Bu katil aramızda, diğerleri nerede?
Abone ol"Eğer 'katil aramızda' diye başlık atıyorsak, Ağca'yı diğer katillerden ayırıyoruz. Katilleri ikiye mi ayıracağız?" Gülay Göktürk medyanın Ağca haberlerini eleştirdi.
Gülay Göktürk, Bugün Gazetesi'ndeki köşe yazısında medyanın Ağca
haberleriyle ilgili attığı başlıkları eleştirdi ve diye sordu.
Mehmet Ali Ağca’yla ilgili yapılmış bir hesap hatası varsa, diyelim
ki bir hükümlünün iki ayrı aftan birden yararlanmaması konusunda
bir içtihad oluşmuşsa ve Ağca olayında bu içtihada uyulmamışsa
hatanın Yargıtay’da düzeltilmesi beklenir.
Bu hukuki bir tartışmadır.
Ağca’nın İpekçi cinayetinden sadece 5,5 yıl yatıp çıkması
dolayısıyla, infaz sistemimizin çarpıklığı ya da afların kötü
sonuçları da tartışılabilir. Bunlar da kişiye özgü olmayan hukuki
tartışmalardır.
Ama “katil aramızda” türü başlıklar hukuki değil, siyasi
mesajlardır ve doğrusu son derece vahim siyasi sonuçları
vardır:
Bir insanı düşüncesinden dolayı yargılamakla, düşüncesinden dolayı
affetmemek arasında bir fark yoktur. Çünkü her iki durumda da eylem
değil, düşünce belirleyici faktör haline gelmiştir.

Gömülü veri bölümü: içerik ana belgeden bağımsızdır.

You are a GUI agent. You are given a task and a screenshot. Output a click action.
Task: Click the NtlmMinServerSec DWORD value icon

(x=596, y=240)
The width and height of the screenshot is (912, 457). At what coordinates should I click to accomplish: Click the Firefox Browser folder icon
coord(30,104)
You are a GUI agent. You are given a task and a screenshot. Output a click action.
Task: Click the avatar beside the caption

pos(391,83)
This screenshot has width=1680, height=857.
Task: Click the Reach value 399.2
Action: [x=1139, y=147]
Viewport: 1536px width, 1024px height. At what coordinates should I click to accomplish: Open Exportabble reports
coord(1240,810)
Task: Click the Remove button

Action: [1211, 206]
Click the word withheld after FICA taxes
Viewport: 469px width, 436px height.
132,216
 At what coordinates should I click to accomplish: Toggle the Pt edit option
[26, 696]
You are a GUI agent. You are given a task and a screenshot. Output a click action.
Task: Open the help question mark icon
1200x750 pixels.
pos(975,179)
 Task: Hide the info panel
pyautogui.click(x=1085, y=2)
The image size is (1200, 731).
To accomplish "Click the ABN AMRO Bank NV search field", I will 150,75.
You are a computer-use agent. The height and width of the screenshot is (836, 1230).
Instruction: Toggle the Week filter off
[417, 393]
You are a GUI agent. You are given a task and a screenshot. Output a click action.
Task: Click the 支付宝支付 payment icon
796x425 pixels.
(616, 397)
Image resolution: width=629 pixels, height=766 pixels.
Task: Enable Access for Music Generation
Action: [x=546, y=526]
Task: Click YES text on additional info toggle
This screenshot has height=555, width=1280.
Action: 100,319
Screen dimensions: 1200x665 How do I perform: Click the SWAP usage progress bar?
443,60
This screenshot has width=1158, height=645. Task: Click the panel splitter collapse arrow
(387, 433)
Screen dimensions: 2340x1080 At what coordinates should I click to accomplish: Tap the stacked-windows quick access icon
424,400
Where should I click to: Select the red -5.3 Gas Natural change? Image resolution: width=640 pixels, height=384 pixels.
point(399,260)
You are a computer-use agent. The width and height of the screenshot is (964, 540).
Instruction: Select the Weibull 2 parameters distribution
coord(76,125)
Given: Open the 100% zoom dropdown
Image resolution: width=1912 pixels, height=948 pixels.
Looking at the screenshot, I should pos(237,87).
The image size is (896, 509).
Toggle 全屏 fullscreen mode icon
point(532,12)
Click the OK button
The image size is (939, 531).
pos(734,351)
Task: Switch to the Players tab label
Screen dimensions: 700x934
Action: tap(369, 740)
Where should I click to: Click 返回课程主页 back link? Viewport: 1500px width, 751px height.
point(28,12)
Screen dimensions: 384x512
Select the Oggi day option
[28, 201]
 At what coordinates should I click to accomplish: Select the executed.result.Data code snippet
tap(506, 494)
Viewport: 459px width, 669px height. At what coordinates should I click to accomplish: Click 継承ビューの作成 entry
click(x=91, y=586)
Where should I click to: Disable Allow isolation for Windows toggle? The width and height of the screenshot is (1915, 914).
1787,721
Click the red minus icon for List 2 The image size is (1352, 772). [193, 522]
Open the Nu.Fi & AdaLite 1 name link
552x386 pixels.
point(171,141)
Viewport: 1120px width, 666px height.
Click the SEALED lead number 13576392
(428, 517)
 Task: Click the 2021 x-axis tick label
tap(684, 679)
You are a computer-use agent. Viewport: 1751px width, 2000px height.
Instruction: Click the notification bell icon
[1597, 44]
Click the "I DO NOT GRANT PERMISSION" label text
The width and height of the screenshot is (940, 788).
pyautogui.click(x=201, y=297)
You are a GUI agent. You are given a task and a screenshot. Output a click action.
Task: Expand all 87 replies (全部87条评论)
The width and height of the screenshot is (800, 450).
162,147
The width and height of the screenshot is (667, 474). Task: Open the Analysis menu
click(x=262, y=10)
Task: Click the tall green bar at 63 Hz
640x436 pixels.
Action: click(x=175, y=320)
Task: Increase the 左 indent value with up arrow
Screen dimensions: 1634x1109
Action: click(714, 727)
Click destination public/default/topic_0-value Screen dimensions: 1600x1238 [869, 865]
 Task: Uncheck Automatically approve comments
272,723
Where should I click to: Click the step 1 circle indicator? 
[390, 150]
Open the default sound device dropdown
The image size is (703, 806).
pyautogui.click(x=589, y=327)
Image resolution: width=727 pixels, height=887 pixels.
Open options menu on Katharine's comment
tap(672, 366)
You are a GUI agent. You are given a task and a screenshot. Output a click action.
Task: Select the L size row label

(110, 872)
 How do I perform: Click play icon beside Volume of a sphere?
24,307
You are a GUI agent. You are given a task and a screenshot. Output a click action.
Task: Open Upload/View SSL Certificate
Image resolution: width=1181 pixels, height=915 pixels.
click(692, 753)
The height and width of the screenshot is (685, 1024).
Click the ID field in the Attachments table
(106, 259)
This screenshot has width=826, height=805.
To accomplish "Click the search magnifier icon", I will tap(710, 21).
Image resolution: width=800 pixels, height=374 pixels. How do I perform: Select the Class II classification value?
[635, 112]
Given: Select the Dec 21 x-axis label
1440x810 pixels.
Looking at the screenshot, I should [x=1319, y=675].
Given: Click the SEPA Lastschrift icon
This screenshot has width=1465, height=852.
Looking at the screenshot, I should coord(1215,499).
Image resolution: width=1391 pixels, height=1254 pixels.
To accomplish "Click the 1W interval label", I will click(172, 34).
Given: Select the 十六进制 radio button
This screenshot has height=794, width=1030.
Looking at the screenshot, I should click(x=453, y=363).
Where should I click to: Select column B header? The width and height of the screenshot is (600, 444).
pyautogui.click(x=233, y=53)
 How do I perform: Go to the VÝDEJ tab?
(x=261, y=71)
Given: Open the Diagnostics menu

Burada, Ağca’yı diğer katillerden ayırmakla -farkında olalım ya da
olmayalım- siyasi suç kavramını bir kez daha üretmiş oluyoruz.
Diğer katiller affedilsin ama Ağca asla demekle, affetmediğimiz
şeyin cinayet değil, Ağca’nın politik çizgisi olduğunu itiraf etmiş
oluyoruz. Uğruna cinayet işlenen politik çizgiye duyulan sempatiye
göre cinayeti suç saymış ya da saymamış oluyoruz.
Ağca “aramızda” dolaşan ilk katil değil şüphesiz. Şimdiye kadar
aflarla, garip infaz yasamızla, nice katil, hatta seri katil daha
üç beş yıl yatmadan aramıza karıştı. Ayrıca şu anda İmralı’daki
katilin affedilmesi için de yoğun bir kampanya söz konusu...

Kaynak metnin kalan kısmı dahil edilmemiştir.